Auch die biblischen Lesungen des Weihnachtsfestes scheuen sich nicht, von der „Endzeit“ zu reden. Wir haben als zweite Lesung den feierlichen Auftakt des Hebräerbriefs gehört: Viele Male und auf vielerlei Weise hat Gott einst zu den Vätern gesprochen durch die Propheten. In dieser Endzeit aber hat er zu uns gesprochen durch den Sohn (Hebr 1,1-2a). Die ersten Christen sahen mit der Geburt Christi die Endzeit angebrochen. Schon zur Zeit des Auftretens Jesu war das Gefühl, in einer Endzeit zu leben, sehr lebendig. Denken wir nur an das Auftreten Johannes‘ des Täufers: Der Rufer in der Wüste hätte nicht solchen Zuspruch durch die Menschen gefunden, wenn in jenen Tagen nicht die Erwartung in der Luft gelegen hätte, dass endlich der Messias, der Befreier Israels kommt. Und der Evangelist Lukas hält ausdrücklich fest, dass die Menschen, die mit Betroffenheit der Predigt des Täufers zuhören, sich im Stillen fragen, ob nicht Johannes selbst bereits der Messias ist (vgl. Lk 3,15f).
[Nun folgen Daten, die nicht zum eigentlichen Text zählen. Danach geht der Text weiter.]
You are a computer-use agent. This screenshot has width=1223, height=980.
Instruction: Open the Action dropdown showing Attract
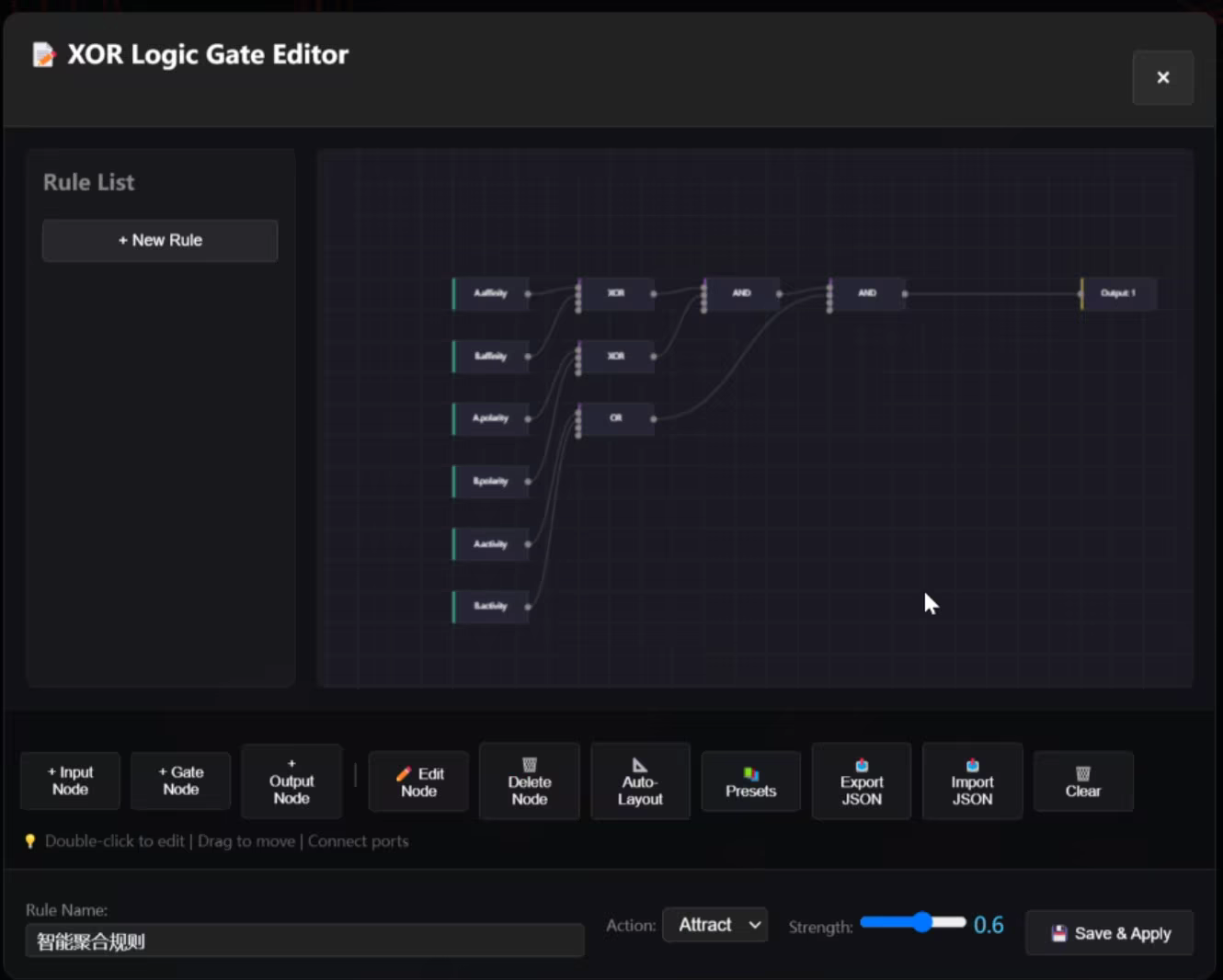pyautogui.click(x=715, y=925)
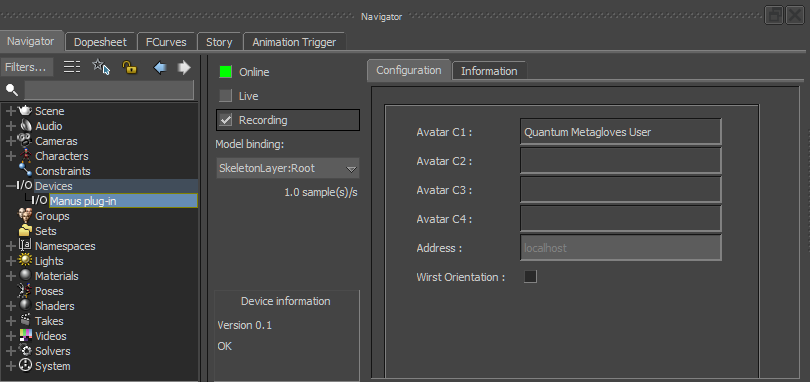Viewport: 810px width, 382px height.
Task: Click the Cameras icon in the navigator tree
Action: tap(24, 141)
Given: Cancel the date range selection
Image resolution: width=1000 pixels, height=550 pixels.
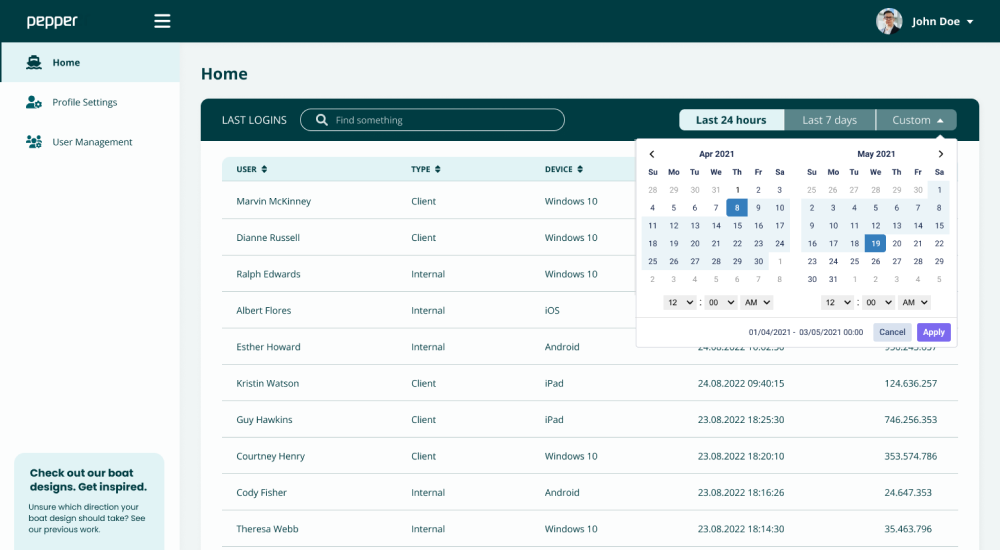Looking at the screenshot, I should (892, 332).
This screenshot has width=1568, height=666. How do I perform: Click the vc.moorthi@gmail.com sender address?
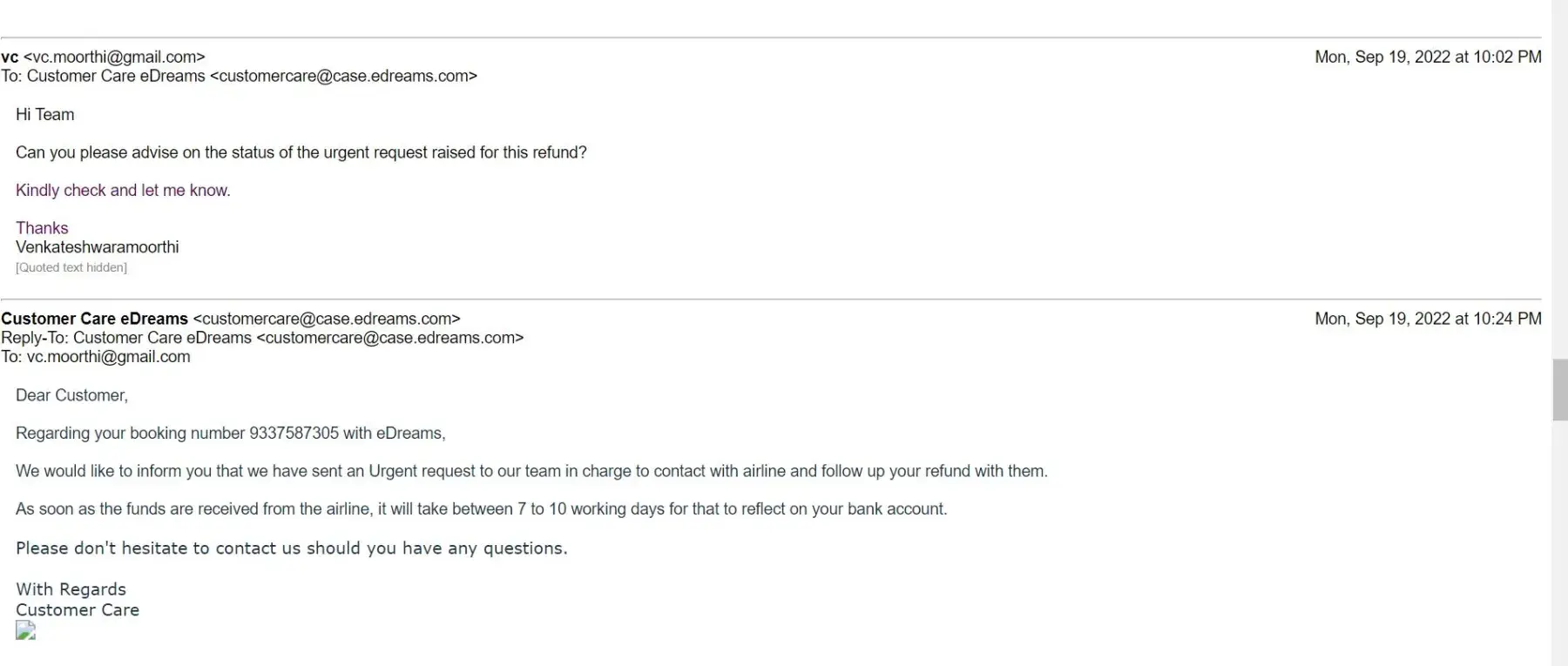coord(114,57)
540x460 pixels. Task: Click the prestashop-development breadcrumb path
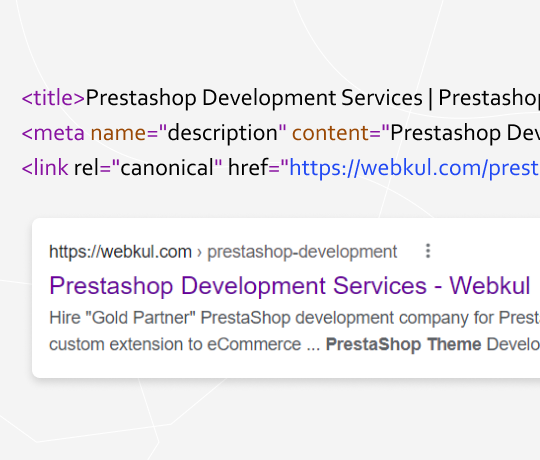pyautogui.click(x=302, y=252)
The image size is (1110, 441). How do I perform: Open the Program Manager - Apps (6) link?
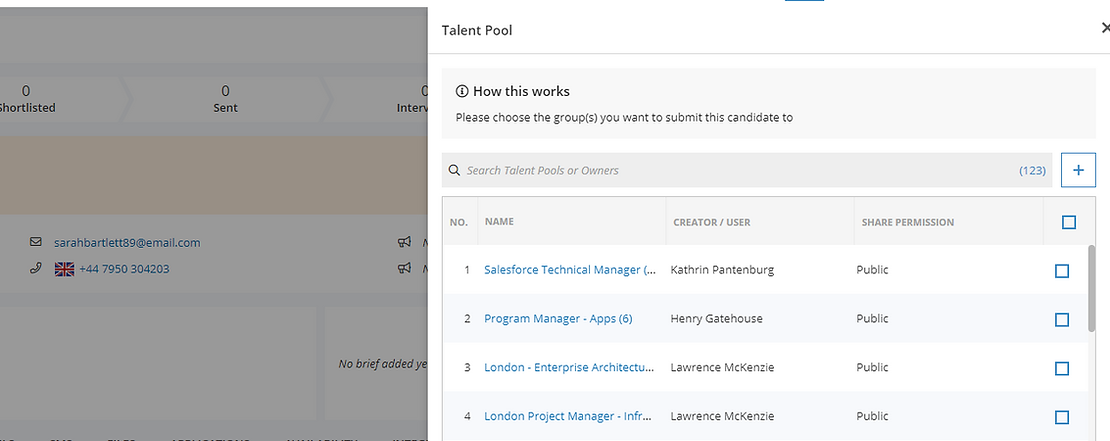click(558, 319)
Liebe Schwestern und Brüder, wenn wir heute von „Endzeit“ und „Endzeitstimmung“ sprechen, dann hat diese Redeweise letztlich in der Bibel ihren Ursprung. Doch was unterscheidet das weihnachtliche Reden von der sonst üblichen Rede von der Endzeit? Wenn wir in weltlichen Zusammenhängen von Endzeit sprechen, dann ist damit in der Regel eine gewisse Untergangsstimmung verbunden (Das sagt nichts gegen die Richtigkeit gesellschaftlicher Analysen!). Die Endzeit, von der das Neue Testament spricht, transportiert aber einen anderen Ton, eine andere Atmosphäre: Die Atmosphäre der Hoffnung und des Aufbruchs. Endzeit ist gut! Endlich – Gott kommt. Endlich wird sein Handeln sichtbar.
Damit geht Endzeit weihnachtlich verstanden den umgekehrten Weg als sonst üblich: Wenn in unseren weltlichen Zusammenhängen von Endzeit geredet wird, gilt die Devise: „Rette sich, wer kann! Sieh zu, dass du rechtzeitig den Absprung schaffst und nicht mit dem alten System in den Untergang gerissen wirst!“ Endzeit weihnachtlich aber heißt: Gott lässt die Welt nicht zugrunde gehen. Er sucht nicht das Weite, geht nicht auf Abstand zu seiner Schöpfung, ist nicht Zuschauer des Untergangs, sondern im Gegenteil: Gott kommt auf die Welt zu, intensiver als jemals zuvor: Viele Male und auf vielerlei Weise hat Gott früher durch die Propheten zu uns gesprochen. In dieser Endzeit spricht er zu uns durch seinen Sohn selbst, d. h. er verbindet sich mit der Welt und den Menschen auf ganz neue, unerwartete Weise, indem er selbst Mensch wird.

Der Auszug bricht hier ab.